*GOAL OF THE EXERCISE*
In the records below, format the stretch from the line containing "Open the X (Twitter) social icon" through the line containing "Click OK to confirm changes" as a JSON list of strings, with one string per line and blank lines omitted.

====================

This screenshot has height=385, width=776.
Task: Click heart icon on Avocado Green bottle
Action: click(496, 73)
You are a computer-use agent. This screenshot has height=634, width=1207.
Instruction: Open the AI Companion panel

====================

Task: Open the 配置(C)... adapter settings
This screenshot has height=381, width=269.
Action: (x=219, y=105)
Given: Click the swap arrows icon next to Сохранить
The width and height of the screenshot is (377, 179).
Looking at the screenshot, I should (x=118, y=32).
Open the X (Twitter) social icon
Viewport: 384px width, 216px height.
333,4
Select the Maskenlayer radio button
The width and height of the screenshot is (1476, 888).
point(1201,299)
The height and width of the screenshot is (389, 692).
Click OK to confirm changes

====================

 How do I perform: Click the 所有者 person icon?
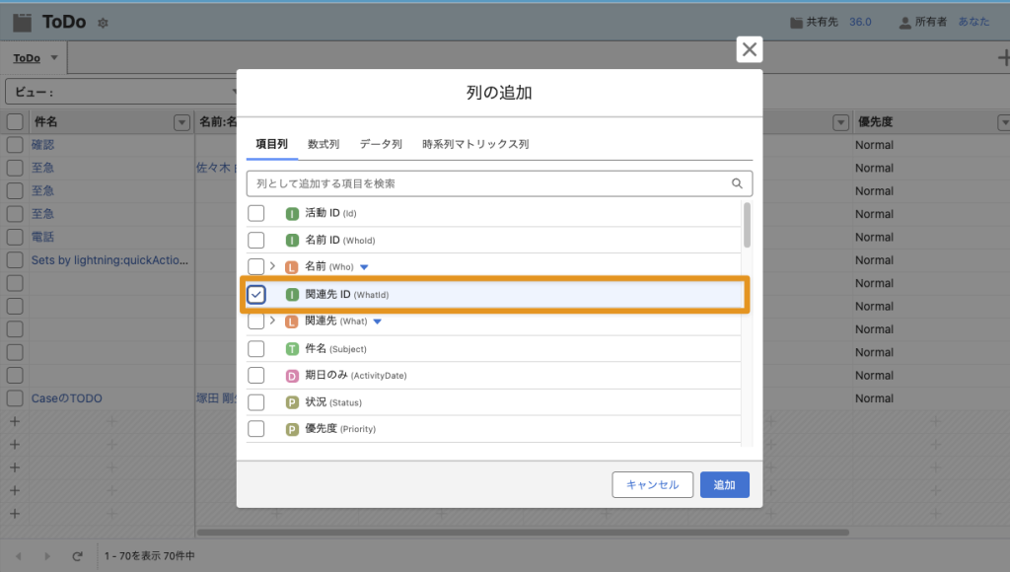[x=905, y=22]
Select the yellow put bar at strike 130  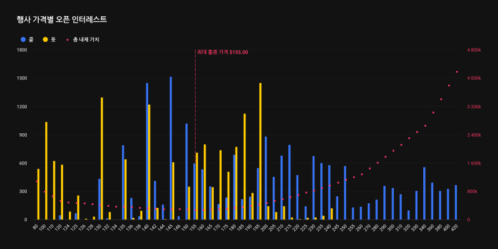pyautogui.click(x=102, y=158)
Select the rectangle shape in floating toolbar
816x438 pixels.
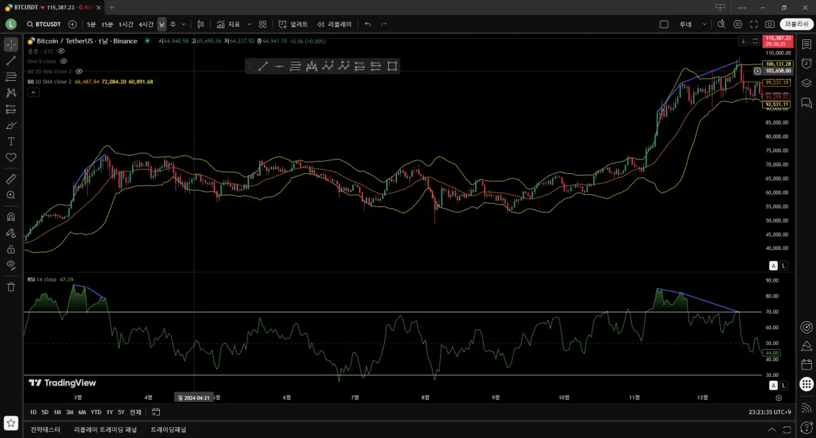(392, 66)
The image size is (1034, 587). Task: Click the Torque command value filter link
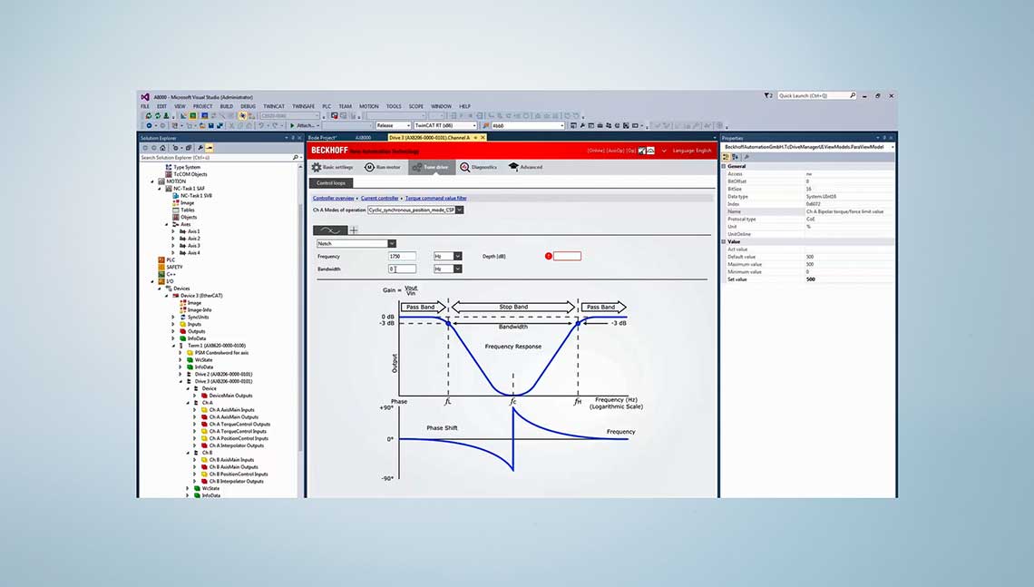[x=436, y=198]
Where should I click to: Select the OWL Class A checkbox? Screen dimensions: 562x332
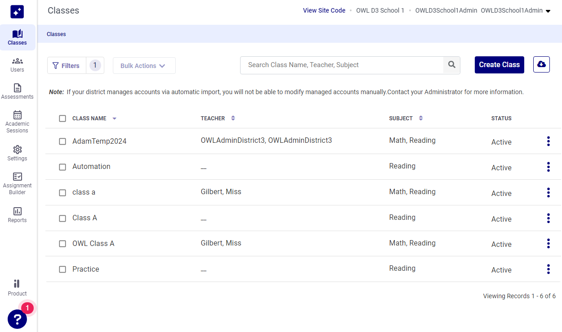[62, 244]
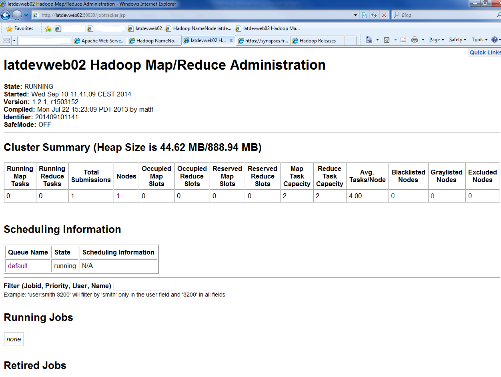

====================

*RESULT OF THIS TASK*
[
  "Open the X (Twitter) social icon",
  "Viewport: 384px width, 216px height.",
  "333,4",
  "Select the Maskenlayer radio button",
  "The width and height of the screenshot is (1476, 888).",
  "point(1201,299)",
  "The height and width of the screenshot is (389, 692).",
  "Click OK to confirm changes"
]